November looked at the elements of effective systems of supervision within a practice and posed questions that solicitors might consider when reviewing how they deal with supervision of colleagues.
Methods of effective supervision were considered, for instance: insisting on case review meetings; encouraging discussion and giving feedback; conducting file audits.
Supervision should be an important part of risk management procedures – done well (and this does not necessarily mean being heavy-handed), it will minimise the chances of a complaint or claim.

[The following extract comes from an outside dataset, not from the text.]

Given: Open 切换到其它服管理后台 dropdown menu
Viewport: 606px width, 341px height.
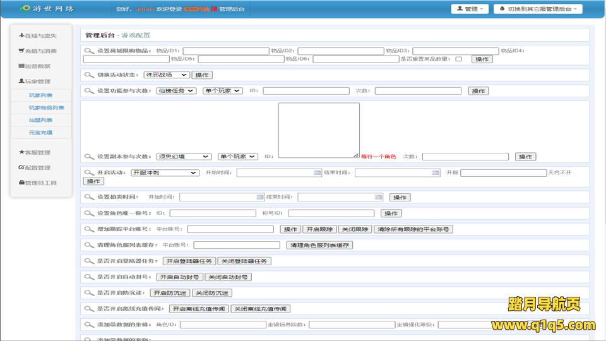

In addition, proper supervision means effective training, which must be beneficial to both supervisor and supervised.
This article considered how setting out the terms of their engagement and terms of business assists solicitors manage their clients and their clients’ expectations and helps to minimise the risk of claims and client dissatisfaction.
Scoping of the work – do it properly as well as spelling out:
- how instructions are to be given/ received – make it clear
- fees and outgoings – basis for charging and terms of payment
- responsibilities of the client – helping clients help themselves
- timescales – manage the client’s expectations
- limitation of liability
Referring to this brief review of topics addressed in 2003 as a checklist, how do you assess (a) the extent to which you and your colleagues have an awareness of areas of risk, and (b) the extent to which these risks are already being addressed? How successful was your risk management during 2003?
Hopefully, 2004 will be a year to build on the risk management work you have already done and to make this year as successful, profitable and risk-free as you can make it.